Czyli po pierwsze: jeśli ktoś się upiera przestrzegać jakiejś reguły, czy to z siły przyzwyczajenia, czy to "bo inni tak robią", to konsekwentnie rzecz biorąc powinien przestrzegać również pozostałych reguł. Bo dlaczego robić to tylko wybiórczo?
Po drugie: jeśli chce być dobrym dzieckiem, tocząc swoje życie stosownie do reguł, to traci możliwość życia według swojej woli, według swoich racjonalnych wyborów, według swojego rozumu. Staje się "dorosłym dzieckiem". Bycie dobrym dorosłym - używając dalej tego porównania - objawia się pokojowym, miłym czy też sympatycznym nastawieniem do pozostałych w naszym otoczeniu.
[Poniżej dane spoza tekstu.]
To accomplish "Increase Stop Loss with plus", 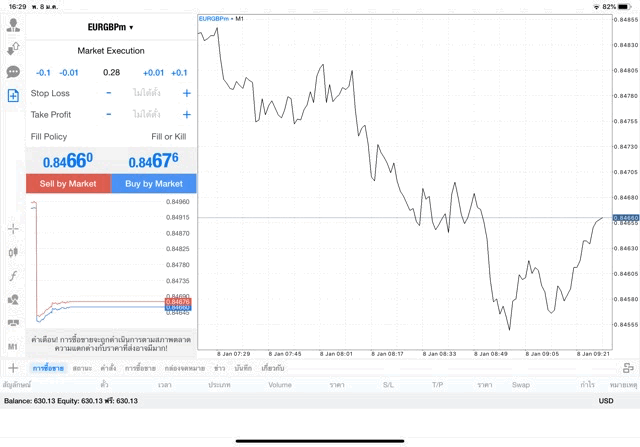I will [186, 93].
Tymczasem ktoś, kto żyje według reguł - może być człowiekiem poprawnym, ale niekoniecznie sympatycznym dla otoczenia.
Żyjąc według reguł człowiek staje się niewolnikiem owych reguł. Jeśli coś zrobi nie tak, ma wyrzuty sumienia, bo nie dał rady przestrzegać owej reguły. Te reguły wskazują na niego jako na kogoś, kto żyje niepoprawnie. Człowiek staje się niewolnikiem zasad.
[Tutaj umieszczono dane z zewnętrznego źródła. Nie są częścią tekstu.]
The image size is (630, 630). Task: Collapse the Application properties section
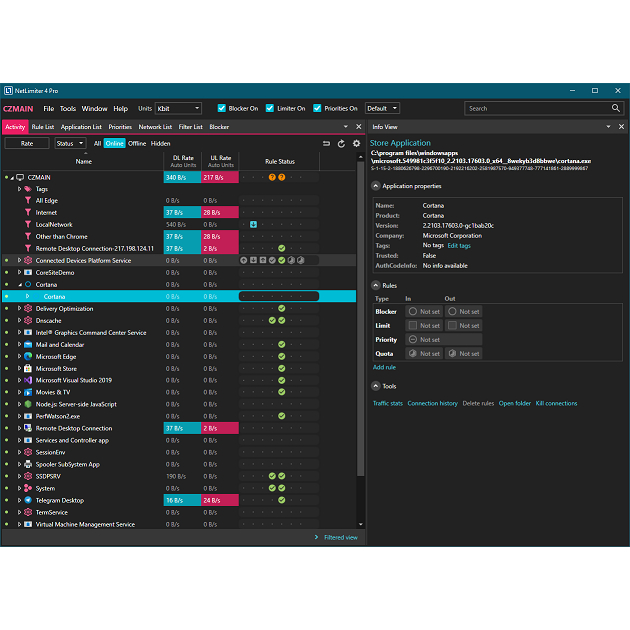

Zwracając się nieco ku realiom - jest to niestety bardzo popularne w naszym kraju. Żyjemy wciąż w pozostałościach starego systemu politycznego, w pozostałościach starego sposobu myślenia, w którym to władza mówiła obywatelowi co wolno a co nie, co jest dobre dla niego a co nie. Podając prosty przykład: w wielu miejscach przy torowiskach mamy barierki. Żeby nikt nie wszedł. A bez barierki ktoś by wszedł? Obecnie żyję w kraju, w którym takich barierek nie ma - bo ludzie sami wiedzą, że na tory pod pociąg czy tramwaj się nie wchodzi.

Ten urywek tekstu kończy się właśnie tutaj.